Mein folgendes Problem ist (sorry, falls ich zu hart nerve, aber bei webprogrammierung haperts bei mir immer), dass ich absolut keinen Schimmer habe, wie ich diese Methode nun aufrufen soll, da mir (die wahrscheinlich gar nicht benötigten/zur Verfügung stehenden) request- und response-Parameter fehlen.


----------



## nillehammer (1. Mrz 2012)

Du selbst rufst die Methoden überhaupt nicht auf. Du programmierst die Servlets und mappst sie in der web.xml auf URLs. Wenn eine URL passt, ruft der Webcontainer automatisch die richtige doXXX-Methode auf. Bspw. Bei klicken auf einen Link die doGet-Methode oder bei absenden eines Formulars die doPost-Methode. Bevor wir hier jetzt aber die Dokumentation von JEE-Web neu schreiben, ist es aber vielleicht ratsam, wenn Du Dich da etwas einliest, z.B. hier: Java Servlet Technology

Wobei noch anzumerken ist, dass heute eher selten direkt mit Servlets programmiert wird, sondern eher mit Webframeworks wie bspw. JSF


----------



## Mattze_1987 (1. Mrz 2012)

Vielen Dank für den Support so weit, hat mir mehr oder minder geholfen.
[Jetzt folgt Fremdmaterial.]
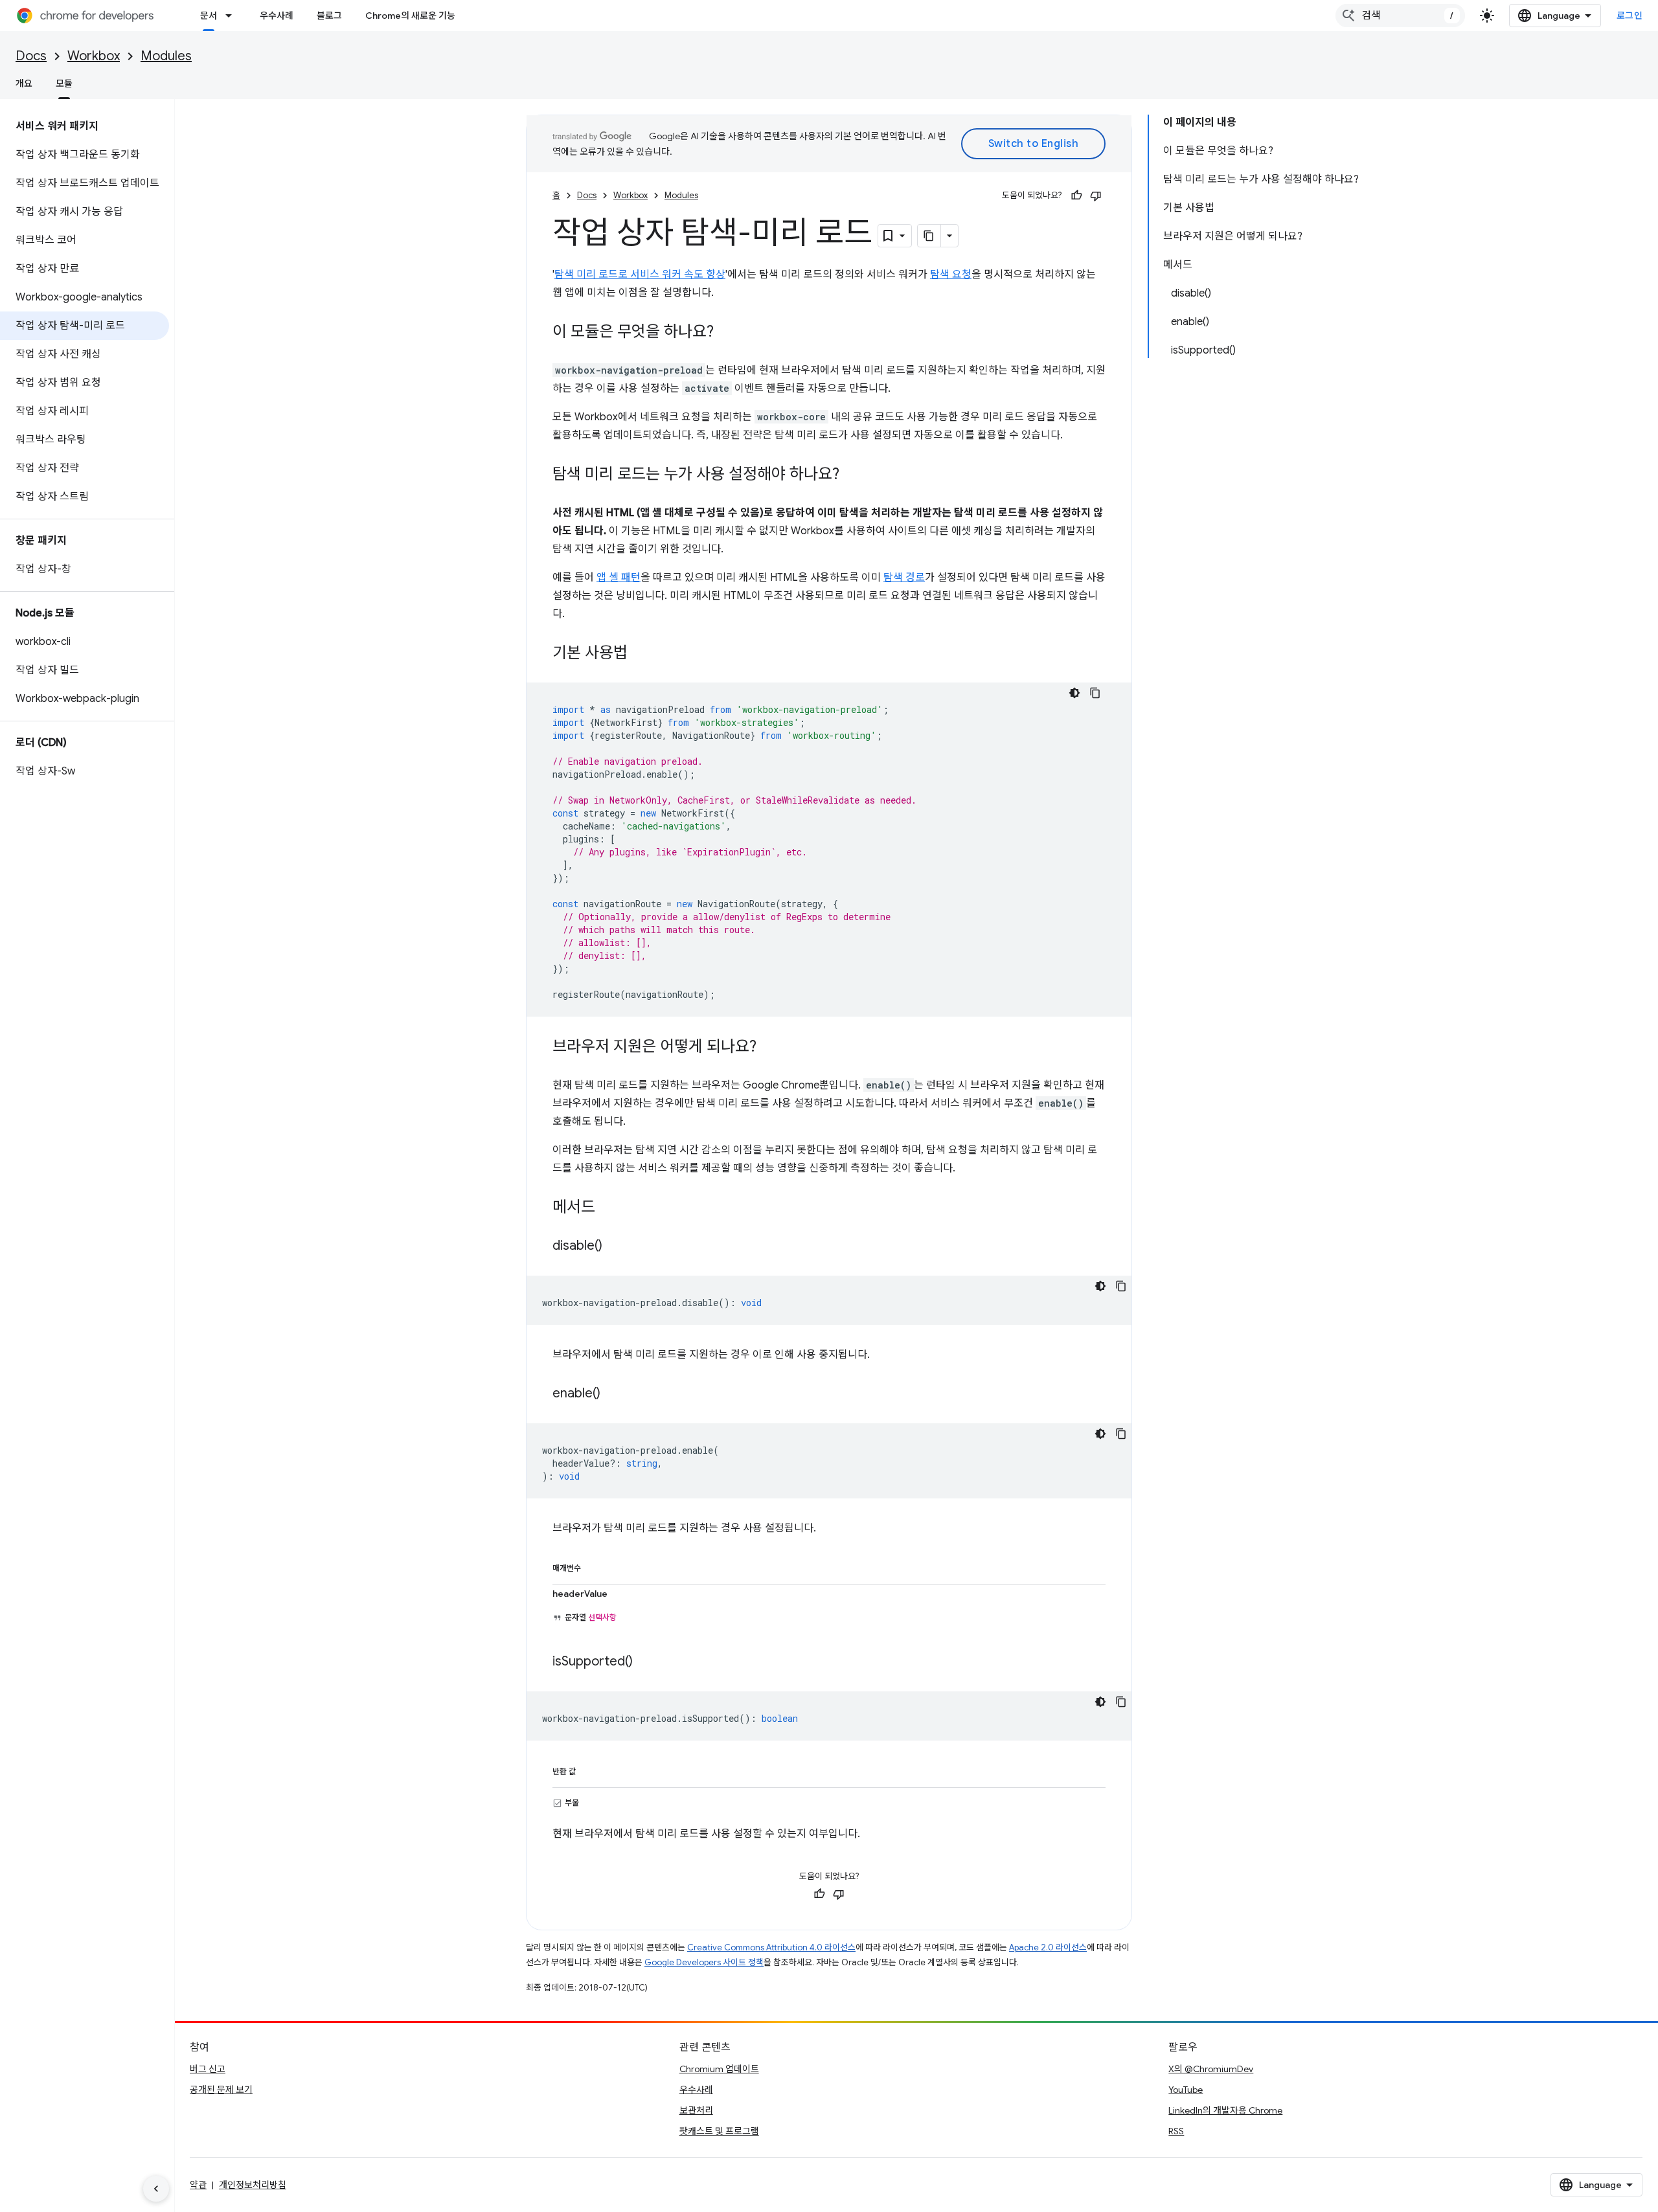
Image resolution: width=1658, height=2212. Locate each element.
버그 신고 (207, 2069)
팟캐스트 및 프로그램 (719, 2131)
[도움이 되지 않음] (1096, 195)
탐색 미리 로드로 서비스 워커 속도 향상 (639, 274)
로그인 (1630, 15)
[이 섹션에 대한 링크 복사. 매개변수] (594, 1566)
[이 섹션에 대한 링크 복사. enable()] (613, 1394)
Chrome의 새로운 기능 (410, 15)
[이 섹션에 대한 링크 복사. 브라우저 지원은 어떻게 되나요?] (769, 1047)
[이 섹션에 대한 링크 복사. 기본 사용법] (640, 654)
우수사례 (276, 15)
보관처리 (696, 2110)
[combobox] (1400, 15)
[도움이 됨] (1076, 195)
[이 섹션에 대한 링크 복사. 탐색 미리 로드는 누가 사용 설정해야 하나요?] (852, 475)
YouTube (1185, 2089)
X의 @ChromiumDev (1210, 2069)
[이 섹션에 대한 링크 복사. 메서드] (608, 1208)
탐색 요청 (950, 274)
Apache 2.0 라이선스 (1048, 1947)
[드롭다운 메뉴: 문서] (232, 15)
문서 (208, 15)
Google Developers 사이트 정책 (704, 1962)
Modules (166, 56)
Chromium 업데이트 (719, 2069)
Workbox (93, 56)
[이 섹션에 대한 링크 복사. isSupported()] (646, 1662)
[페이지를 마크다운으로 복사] (929, 236)
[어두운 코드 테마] (1074, 693)
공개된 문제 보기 (221, 2089)
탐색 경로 (904, 577)
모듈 (64, 83)
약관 (198, 2185)
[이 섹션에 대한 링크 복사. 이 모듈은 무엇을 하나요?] (727, 333)
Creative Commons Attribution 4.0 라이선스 (771, 1947)
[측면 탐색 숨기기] (156, 2189)
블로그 (329, 15)
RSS (1176, 2131)
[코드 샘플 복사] (1095, 693)
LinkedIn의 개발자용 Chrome (1225, 2110)
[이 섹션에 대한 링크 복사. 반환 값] (589, 1769)
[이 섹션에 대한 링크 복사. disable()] (615, 1246)
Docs (31, 56)
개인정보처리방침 (252, 2185)
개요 (24, 83)
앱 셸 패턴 (618, 577)
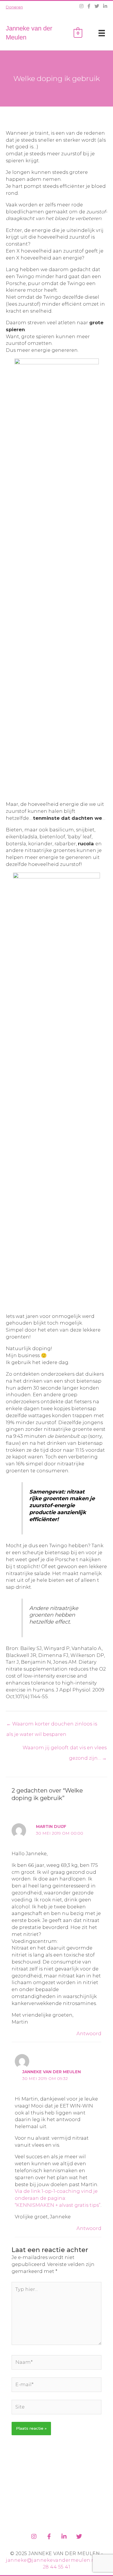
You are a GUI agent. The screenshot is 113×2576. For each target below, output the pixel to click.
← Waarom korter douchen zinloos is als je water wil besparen (51, 1725)
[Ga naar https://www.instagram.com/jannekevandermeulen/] (34, 2535)
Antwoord (88, 2033)
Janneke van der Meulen (51, 2071)
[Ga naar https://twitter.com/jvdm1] (79, 2535)
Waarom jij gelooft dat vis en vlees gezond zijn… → (65, 1749)
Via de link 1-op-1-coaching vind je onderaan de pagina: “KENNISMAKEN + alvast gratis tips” (58, 2198)
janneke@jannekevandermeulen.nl (51, 2560)
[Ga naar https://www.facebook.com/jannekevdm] (49, 2535)
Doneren (14, 7)
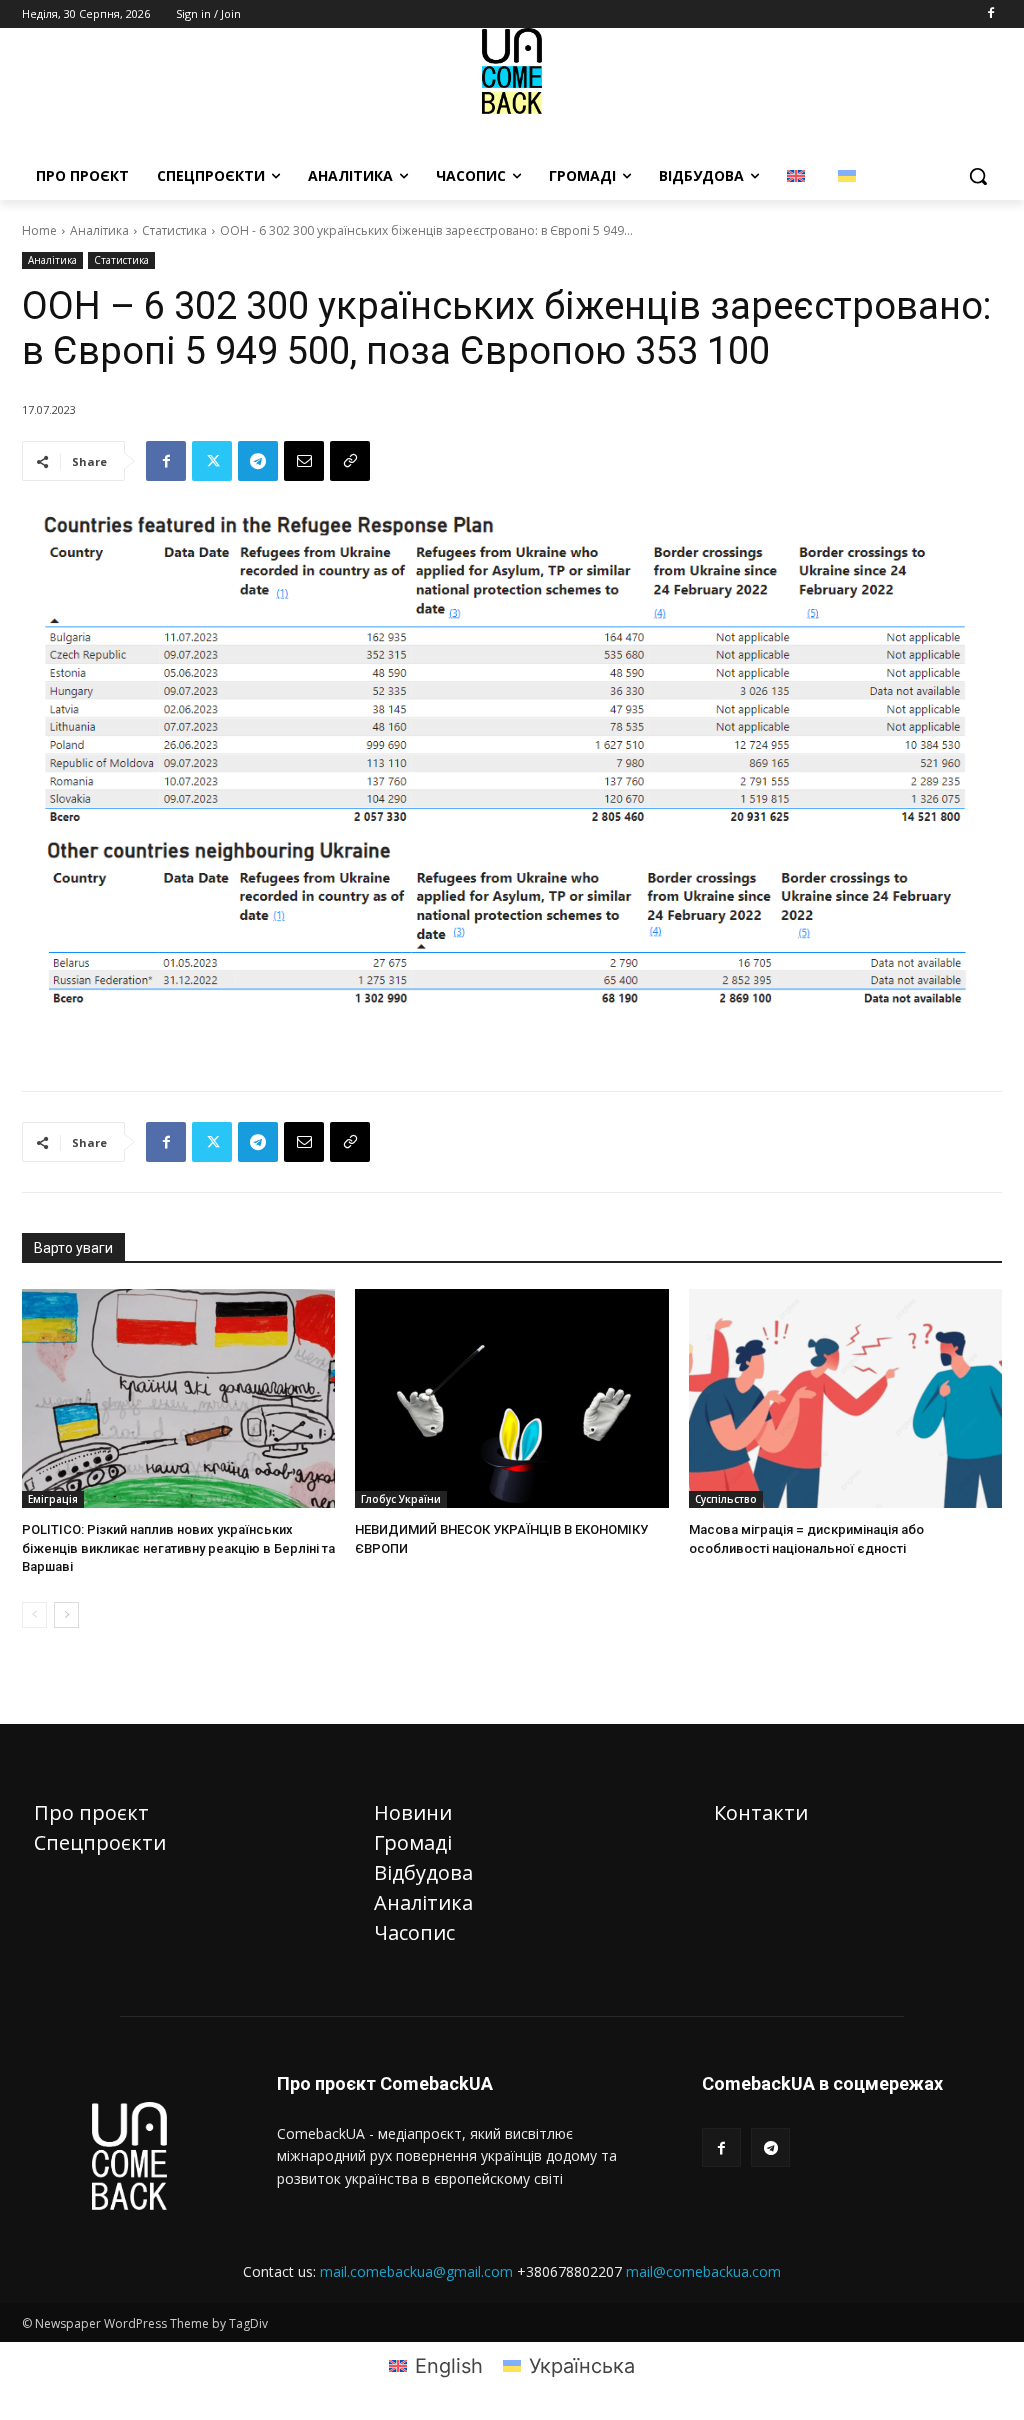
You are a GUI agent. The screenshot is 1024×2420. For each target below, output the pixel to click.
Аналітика (99, 230)
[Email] (304, 461)
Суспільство (726, 1499)
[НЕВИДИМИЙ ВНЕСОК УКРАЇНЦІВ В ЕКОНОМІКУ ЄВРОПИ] (511, 1398)
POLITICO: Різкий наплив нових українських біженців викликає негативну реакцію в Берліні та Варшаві (178, 1547)
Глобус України (401, 1499)
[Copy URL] (350, 461)
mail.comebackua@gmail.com (416, 2271)
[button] (978, 176)
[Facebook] (990, 14)
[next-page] (66, 1615)
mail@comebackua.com (703, 2271)
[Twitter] (212, 461)
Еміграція (53, 1499)
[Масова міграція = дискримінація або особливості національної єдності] (845, 1398)
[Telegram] (258, 461)
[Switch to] (798, 176)
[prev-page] (34, 1615)
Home (39, 230)
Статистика (174, 230)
Mehr insofern, dass ich jetzt weiß, welche Technologie verwandt wird, auf der anderen Seite weniger, weil das mein ursprüngliches Vorhaben, mittels einer lokalen Anwendung einen Accestoken und Accesssecret zu erhalten. Dass das Ganze auf Servlets aufbaut finde ich insofern recht unglücklich, da ich die erhalenen/zu versendenden Daten gerne in einer eigenen GUI darstellen möchte, was mit Servlets recht umständlich scheint.


----------